There are differences in which members of staff are most able and willing to spend time in the office. Women, for example, may be more likely to favour working from home due to traditional gender-based expectations around childcare and other caring commitments. Research by the Kemmy Business School at UL in 2020 found that 48pc of women experienced difficulties balancing work and home life compared to 34pc of men. How might hybrid arrangements affect their career development?
“We’re seeing a huge drop-off of women in the workforce over the last two years, and those with caring responsibilities not being supported by workplaces. That’s really, really challenging,” says Dowling. “As somebody who has two small kids, that flexibility can be game-changing. I think it’s about seeing both the opportunities that it can present for people, but also the real challenge that oftentimes is overwhelming.”
Despite these teething problems, hybrid working is here to stay by all accounts. “It’s what employees want, that’s what all the research tells us. It’s an employee’s market. In recruitment, there are individuals who will just say, ‘I want to work from home a certain number of days a week,’” says Connaughton. “I think some organisations will force people either to come back full-time or to go remote full-time and, over time, people will change jobs to find their right way of working.

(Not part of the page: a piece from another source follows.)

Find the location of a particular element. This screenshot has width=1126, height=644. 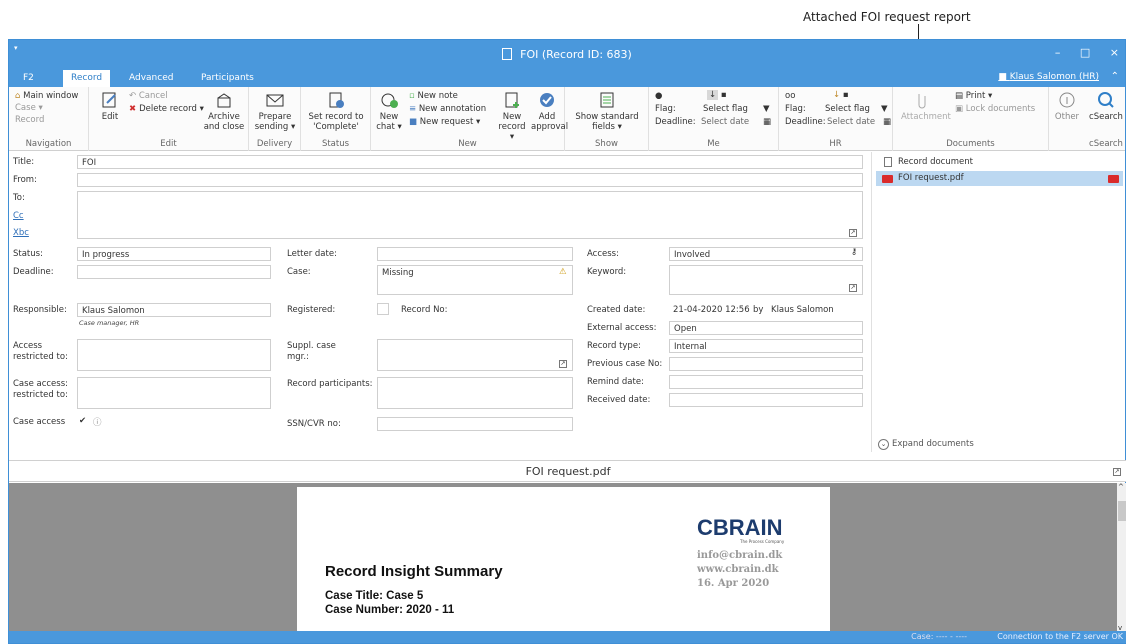

external-access-field: Open is located at coordinates (766, 328).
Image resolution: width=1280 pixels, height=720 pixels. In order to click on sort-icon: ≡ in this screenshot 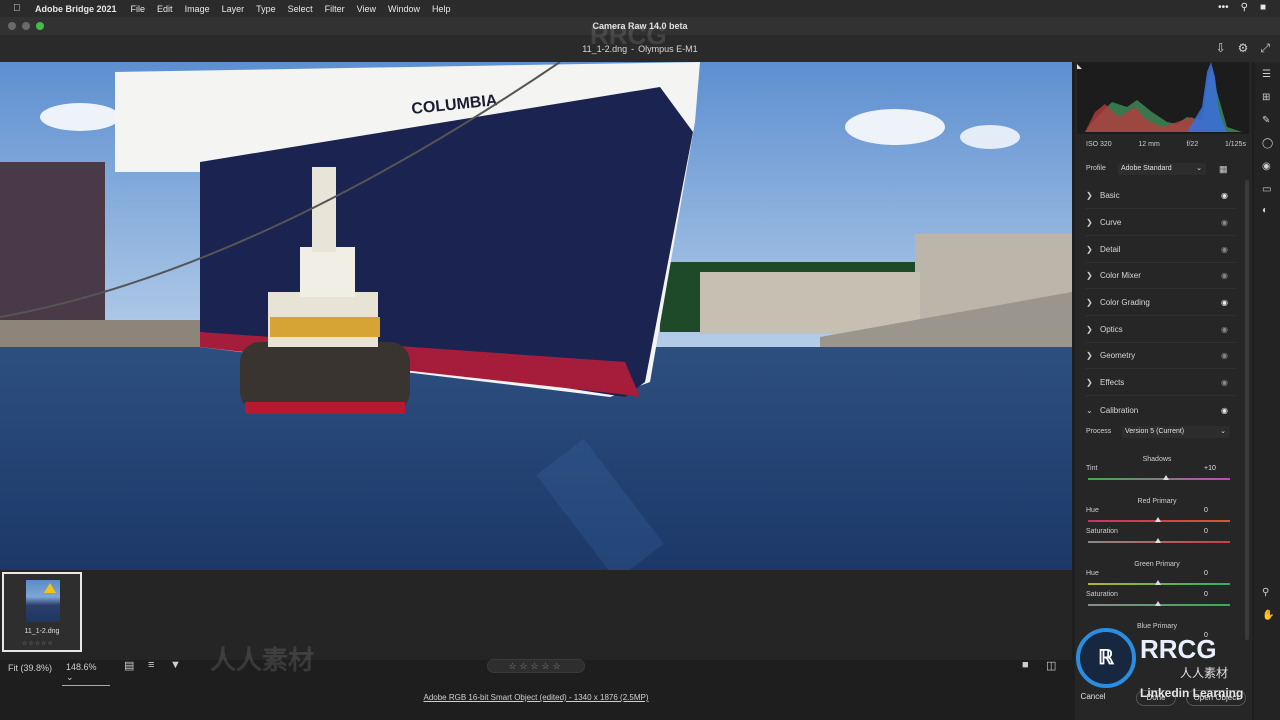, I will do `click(151, 665)`.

The more an employer facilitates what employees want, the better.”
Although employers are still figuring out what works best, Flood believes we will start to see clear structures established in the coming years.
“I think the future of work is hybrid, no question about it,” he says. “The only question is, what percentage of the time working is spent in the office? Companies have realised that productivity is, in many cases, enhanced by hybrid working, but they just haven’t figured out how to manage issues like maintaining a corporate culture that is strong and cohesive where employees are away from the office and dispersed. I think, in the next year or two, you’ll see a much more defined set of arrangements come into place. From an employee point of view, it’s really making sense, and from a company point of view, the productivity gains make sense. I think it’s really a question of working it out and working through it.”